I pulled the blanket over my head and tried to think of trivial things. I could feel the bed move where Trunks sat beside me.

"So tell me what you want you're wedding to be like. Whatever you want, its yours." He said softly. I thought for a minute. I wanted my family there. But I pushed that from my head.

"I want…I want a wedding on the beach, when the moon is full and the tide is coming in around our feet. I want there to be little lights in the palm trees, like fireflies. And I want blue spring gentian flowers everywhere. I want to spend our honeymoon far away somewhere, where no one knows us and I can forget my name. Like somewhere in India, or maybe London. Doesn't matter."

"I can do that." He said simply. And I felt his hand trail up my leg and rest on my hip. I tensed slightly. He moved closer and still I didn't move. He turned my head and kissed me, very softly at first. But I knew what was behind it. A current of need and want was underneath his caress. I could already feel my arm healing, thanks to my saiyan blood, but it still pained me and I bit back my protests.

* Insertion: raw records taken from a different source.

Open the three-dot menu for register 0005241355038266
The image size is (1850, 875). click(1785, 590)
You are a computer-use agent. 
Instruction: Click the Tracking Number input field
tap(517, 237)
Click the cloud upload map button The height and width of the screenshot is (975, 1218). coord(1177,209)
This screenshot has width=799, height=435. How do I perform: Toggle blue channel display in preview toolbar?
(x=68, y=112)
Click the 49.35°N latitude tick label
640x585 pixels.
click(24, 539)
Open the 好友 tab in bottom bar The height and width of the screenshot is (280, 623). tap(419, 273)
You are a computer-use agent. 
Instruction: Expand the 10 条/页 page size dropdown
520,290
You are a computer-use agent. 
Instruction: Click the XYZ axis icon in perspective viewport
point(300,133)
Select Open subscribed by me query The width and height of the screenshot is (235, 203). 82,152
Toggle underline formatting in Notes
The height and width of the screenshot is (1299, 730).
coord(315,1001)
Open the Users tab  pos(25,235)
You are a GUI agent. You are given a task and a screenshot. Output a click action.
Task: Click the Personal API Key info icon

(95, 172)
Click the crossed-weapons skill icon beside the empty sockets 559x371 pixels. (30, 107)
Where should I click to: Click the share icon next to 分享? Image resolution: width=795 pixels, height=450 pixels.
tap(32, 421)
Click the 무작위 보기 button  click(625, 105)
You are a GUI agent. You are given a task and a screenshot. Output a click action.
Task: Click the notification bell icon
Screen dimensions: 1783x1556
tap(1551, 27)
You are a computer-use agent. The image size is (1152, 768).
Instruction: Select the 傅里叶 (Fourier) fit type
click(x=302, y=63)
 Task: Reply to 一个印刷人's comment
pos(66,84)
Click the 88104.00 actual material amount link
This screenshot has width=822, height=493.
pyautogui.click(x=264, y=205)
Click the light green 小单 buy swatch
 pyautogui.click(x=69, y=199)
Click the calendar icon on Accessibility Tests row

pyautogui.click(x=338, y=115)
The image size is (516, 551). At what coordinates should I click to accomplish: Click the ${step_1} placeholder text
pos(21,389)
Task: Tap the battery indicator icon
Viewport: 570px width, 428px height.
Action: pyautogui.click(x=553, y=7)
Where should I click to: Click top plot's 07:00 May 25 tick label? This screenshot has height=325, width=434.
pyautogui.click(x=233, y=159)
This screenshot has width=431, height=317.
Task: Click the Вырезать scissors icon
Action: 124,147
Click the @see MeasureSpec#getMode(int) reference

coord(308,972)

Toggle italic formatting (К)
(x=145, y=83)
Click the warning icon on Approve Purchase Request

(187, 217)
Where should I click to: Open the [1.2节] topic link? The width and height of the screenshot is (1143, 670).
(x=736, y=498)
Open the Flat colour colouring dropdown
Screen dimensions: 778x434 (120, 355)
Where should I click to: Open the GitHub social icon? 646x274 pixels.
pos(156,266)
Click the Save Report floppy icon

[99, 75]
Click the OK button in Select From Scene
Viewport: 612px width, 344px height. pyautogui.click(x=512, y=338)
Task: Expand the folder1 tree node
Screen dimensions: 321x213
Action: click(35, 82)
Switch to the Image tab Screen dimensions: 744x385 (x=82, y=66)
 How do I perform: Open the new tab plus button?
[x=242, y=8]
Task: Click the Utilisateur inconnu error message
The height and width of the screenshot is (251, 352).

I saw his eyes cloud over and remembered the look of them clearly. It was the eyes of the man who would attack me and take me like a madman. He pulled back my covers and quickly went to pull down my pants. I didn't move; I knew better. He grabbed onto my hips with both hands and his fingertips bit into my flesh. I let him finish and to my surprise he didn't hurt me. But I knew he didn't do it with tenderness and affection. He laid ontop of me and buried his face into my neck. I ran my fingers through his hair and thought about what would come next.

How could we leave with Goten so near? How could we ever live happily ever after?